● TEXT EXTRACT:
────────
Planning / Design Off-Grid Solar System

Modern battery-based off-grid solar systems offer more than just a DC-to-AC power source, they can charge batteries, select from multiple power sources, and control external functions. Here are a handful of steps you will need to take to plan for your off-grid purchase.

Appliance & Equipment Load List: List and add up your daily electrical equipment load demand in watt hours (wh):

Watt hours (wh) and amp-hours (aH); Watts = Amps X Volts. Watt hours are the most common measure of electricity usage and are the easiest to understand. Amp Hours = Watt hours / System Voltage. Many professional system designers will use amp hours to size a system because amp hours takes into account real world behavior of solar panels and battery banks. Either method will arrive at the same conclusion if done properly. For our purposes here, we will primarily use watt hours (wh) when sizing the number of solar panels (and inverter) and amp hours (aH) for our battery selection.

Energy Load Worksheet

TIP; What’s the difference between watts and watt hours? A watt = one joule “per second” and is a measurement of the rate of power flowing. 1 watt is a unit of energy equal to the power of one watt operating for one hour (3,600 joule’s). Watt and watt hours are often interchanged and misused. 1 watt hour (wh) = 1 watt of power supplied for 1 hour. Think of watts (w) as the speed you’re running and watt-hours (wh) as the distance you ran. A light bulb rated at 20 watts, in 1 hour it will consume 20 wh, and in 5 hours it will consume 100 wh.
────────
● GIVEN DATA:
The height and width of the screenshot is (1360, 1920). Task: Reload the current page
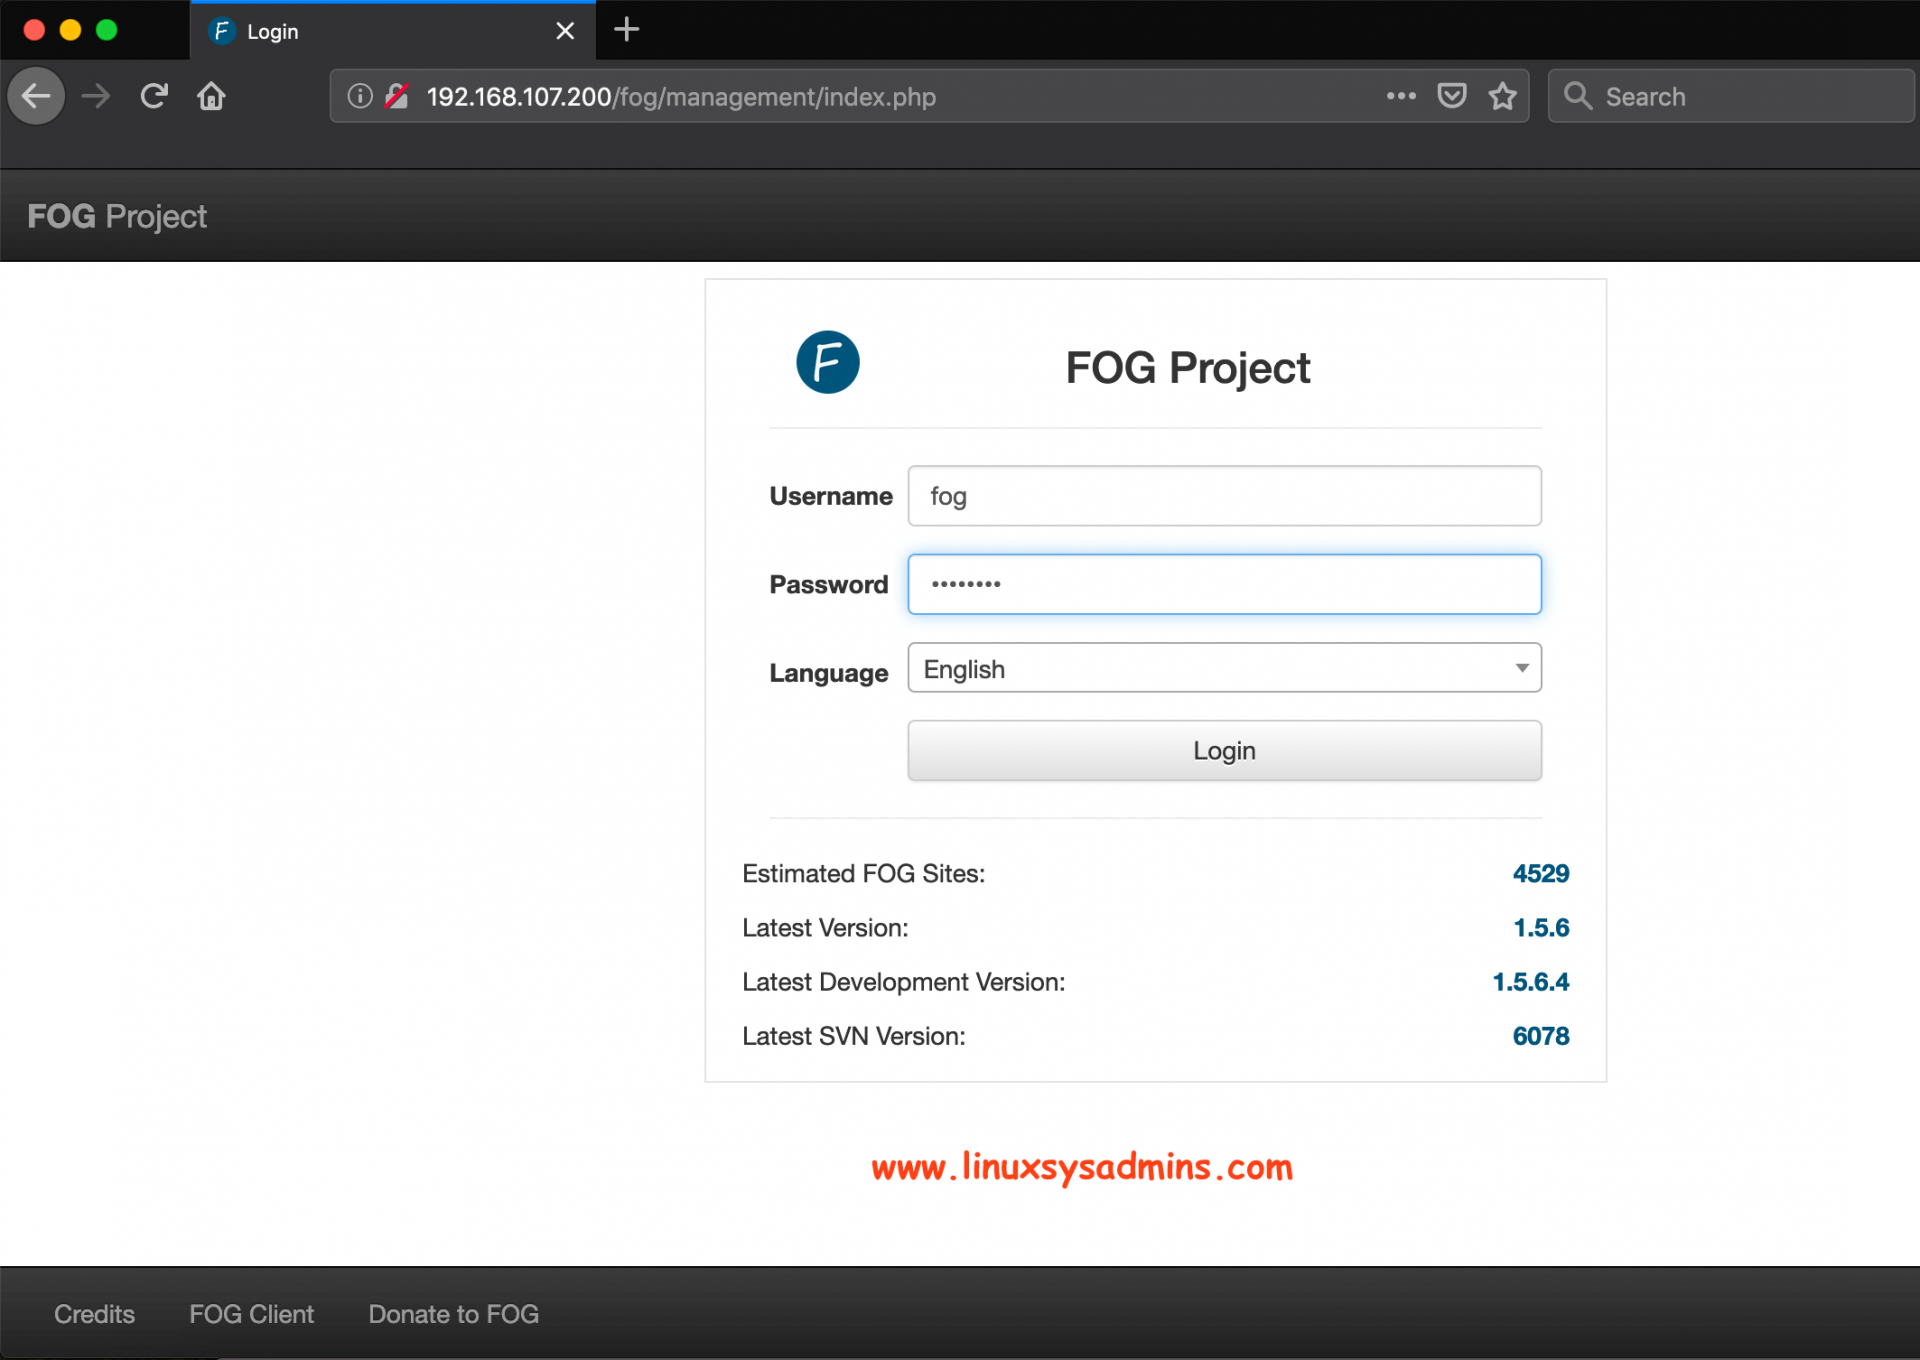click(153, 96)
────────
● PROBLEM TO SOLVE:
Please transcribe the off-grid solar planning text word for word, from "TIP; What’s the" to "consume 100 wh.".

● RESULT BELOW:
TIP; What’s the difference between watts and watt hours? A watt = one joule “per second” and is a measurement of the rate of power flowing. 1 watt is a unit of energy equal to the power of one watt operating for one hour (3,600 joule’s). Watt and watt hours are often interchanged and misused. 1 watt hour (wh) = 1 watt of power supplied for 1 hour. Think of watts (w) as the speed you’re running and watt-hours (wh) as the distance you ran. A light bulb rated at 20 watts, in 1 hour it will consume 20 wh, and in 5 hours it will consume 100 wh.